▶ _TO DO_:
Repeat the stretch of entries below from the line with "Where should I click to: Click the 14:30" through the line with "The height and". Include both ends and add nothing.

▶ _SUPPLIED ENTRIES_:

****

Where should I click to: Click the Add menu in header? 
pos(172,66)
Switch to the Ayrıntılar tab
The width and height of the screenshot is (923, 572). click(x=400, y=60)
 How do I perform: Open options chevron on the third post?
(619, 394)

****

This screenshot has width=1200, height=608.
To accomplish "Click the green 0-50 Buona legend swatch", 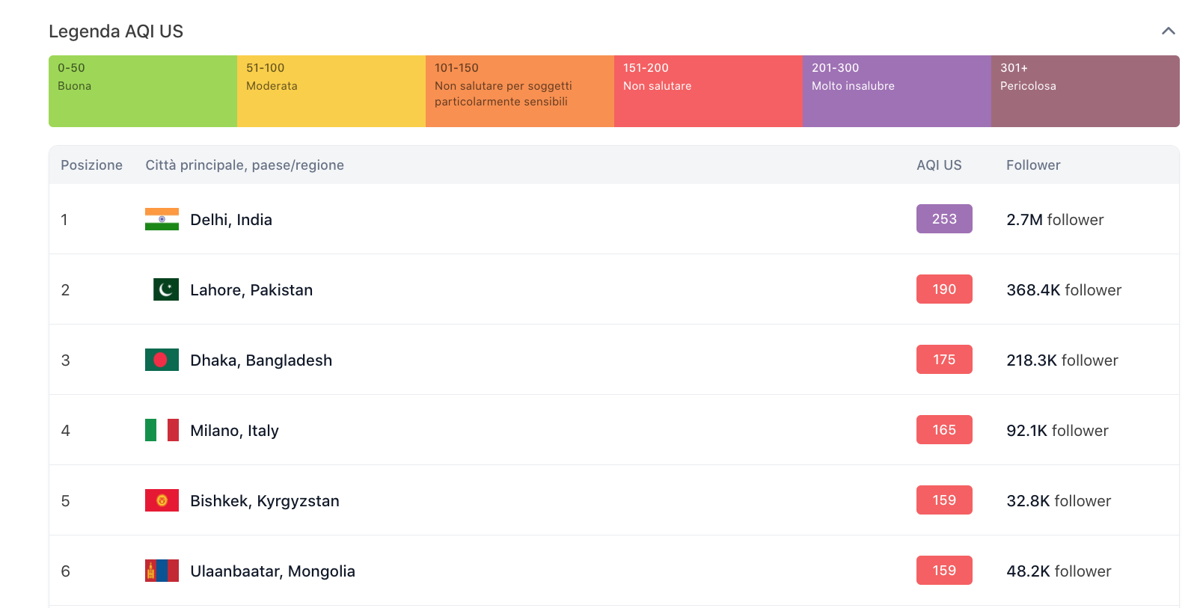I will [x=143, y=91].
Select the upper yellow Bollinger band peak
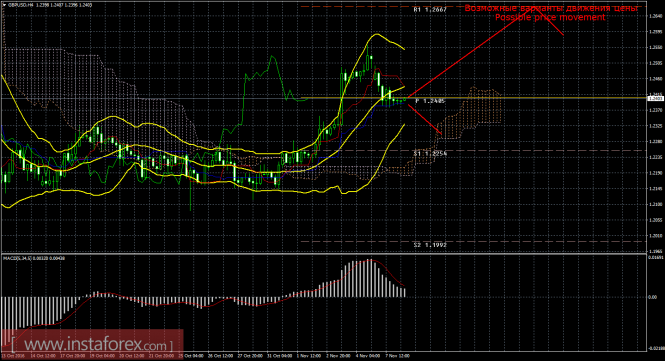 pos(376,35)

****

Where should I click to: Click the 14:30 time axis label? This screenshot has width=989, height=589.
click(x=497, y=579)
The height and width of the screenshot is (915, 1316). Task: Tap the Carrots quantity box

****

▶ _RESPONSE TO THE TASK_:
Where should I click to: Click the 14:30 time axis label? This screenshot has width=989, height=589.
click(x=497, y=579)
The height and width of the screenshot is (915, 1316). Task: Tap the Carrots quantity box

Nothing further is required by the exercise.